Um levantamento do Instituto Brasileiro de Planejamento Tributário (IBPT) revela que em um período de vinte anos, de 1988, quando foi promulgada a Constituição Federal brasileira, até 2008, foram editadas mais de 240 mil normas tributárias, equivalente a 50 regras por dia útil ou mais de 2 por hora. Atuar em um cenário como esse gera riscos incalculáveis para uma empresa. Saber o que está valendo em termos fiscais é uma tarefa praticamente impossível. O desfecho de uma decisão tomada torna-se imprevisível. Sempre haverá o perigo da firma ser autuada por conta da interpretação da lei que ela faz e a que é feita pelo fisco. Há também o risco quanto à possibilidade de erros derivados da impossibilidade de acompanhamento das normas.
A insegurança jurídica na área tributária é tão expressiva no Brasil que ela pode ser exemplificada por conta do caso envolvendo o crédito prêmio do IPI, benefício fiscal criado em 1969 para estimular as exportações. Esse foi um dos maiores embates entre o governo e os exportadores e se tornou um ícone da insegurança jurídica no país.

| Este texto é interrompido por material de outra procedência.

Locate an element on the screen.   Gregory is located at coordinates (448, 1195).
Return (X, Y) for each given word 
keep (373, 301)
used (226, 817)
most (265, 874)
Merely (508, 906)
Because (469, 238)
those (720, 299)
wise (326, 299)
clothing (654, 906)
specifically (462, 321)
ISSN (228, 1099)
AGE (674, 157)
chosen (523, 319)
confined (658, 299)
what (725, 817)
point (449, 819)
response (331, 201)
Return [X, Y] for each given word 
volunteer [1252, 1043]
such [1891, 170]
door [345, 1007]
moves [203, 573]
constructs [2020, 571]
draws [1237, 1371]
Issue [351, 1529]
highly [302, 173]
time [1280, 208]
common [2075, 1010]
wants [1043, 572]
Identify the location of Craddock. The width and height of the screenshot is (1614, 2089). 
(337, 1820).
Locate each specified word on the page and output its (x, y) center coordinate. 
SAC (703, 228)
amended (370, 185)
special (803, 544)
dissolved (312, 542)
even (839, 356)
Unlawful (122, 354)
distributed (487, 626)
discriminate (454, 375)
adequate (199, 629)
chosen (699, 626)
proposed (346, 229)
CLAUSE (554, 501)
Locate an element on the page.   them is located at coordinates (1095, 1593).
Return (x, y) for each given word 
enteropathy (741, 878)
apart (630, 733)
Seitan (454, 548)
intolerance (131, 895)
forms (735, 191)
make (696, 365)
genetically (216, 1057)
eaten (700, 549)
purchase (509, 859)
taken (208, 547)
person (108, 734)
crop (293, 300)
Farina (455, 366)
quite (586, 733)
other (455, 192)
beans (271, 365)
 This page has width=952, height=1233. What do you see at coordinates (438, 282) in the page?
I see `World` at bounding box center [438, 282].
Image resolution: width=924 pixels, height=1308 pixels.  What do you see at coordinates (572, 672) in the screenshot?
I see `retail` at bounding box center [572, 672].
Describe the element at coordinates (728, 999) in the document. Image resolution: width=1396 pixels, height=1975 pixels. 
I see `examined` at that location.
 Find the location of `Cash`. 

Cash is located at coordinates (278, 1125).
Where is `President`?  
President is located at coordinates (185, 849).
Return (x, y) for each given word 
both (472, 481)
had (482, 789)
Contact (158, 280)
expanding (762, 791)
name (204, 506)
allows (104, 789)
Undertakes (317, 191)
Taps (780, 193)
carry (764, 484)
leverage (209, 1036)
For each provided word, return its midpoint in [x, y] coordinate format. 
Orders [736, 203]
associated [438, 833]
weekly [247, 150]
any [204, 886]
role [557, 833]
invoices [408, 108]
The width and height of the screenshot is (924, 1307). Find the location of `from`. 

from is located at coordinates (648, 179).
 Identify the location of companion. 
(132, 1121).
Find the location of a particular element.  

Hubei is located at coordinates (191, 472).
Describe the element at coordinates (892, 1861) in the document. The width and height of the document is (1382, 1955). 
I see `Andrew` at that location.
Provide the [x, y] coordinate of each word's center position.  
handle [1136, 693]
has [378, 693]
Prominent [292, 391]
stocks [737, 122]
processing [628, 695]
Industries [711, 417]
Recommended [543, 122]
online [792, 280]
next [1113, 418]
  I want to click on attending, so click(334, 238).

Em 1979, dez anos após a instituição do crédito prêmio do IPI, dois decretos-leis determinaram que o incentivo fosse extinto em junho de 1983. No mesmo ano, e novamente em 1981, outros dois decretos-leis trataram do benefício, sem mencionar seu prazo de vigência. Ambos definiram competências ao ministro da Fazenda para alterá-lo. Estava preparado o angu. Os tribunais entenderam que os dois últimos decretos-leis seriam inconstitucionais, e surgiu a questão sobre qual seria o prazo de validade do benefício aos exportadores.
Num primeiro momento, o Judiciário acolheu a validade do crédito prêmio sem qualquer restrição temporal. Esse posicionamento se manteve até 2004, quando a data de vigência do benefício retroagiu para 1983. Porém, em 2006 uma nova posição foi adotada pelo poder judiciário, que passou a entender que sua vigência se deu até o ano de 1990. Esse impasse perdurou durante anos e a matéria envolvendo valores bilionários foi parar no Superior Tribunal Federal (STF).
Em 2009 o STF decidiu pela extinção do crédito prêmio do IPI, entendendo que o benefício deixou de valer desde 1990. Com a decisão, os exportadores perderam uma batalha judicial envolvendo cerca de R$ 300 bilhões.
A absurda proliferação de normas tributárias e o caso do IPI mostram o quanto é perigoso para uma empresa tomar uma decisão no Brasil. Não é à toa que a insegurança jurídica está consolidada como um grande entrave aos investimentos no país.
(*) Marcos Cintra é doutor em Economia pela Universidade Harvard (EUA), professor titular e vice-presidente da Fundação Getulio Vargas.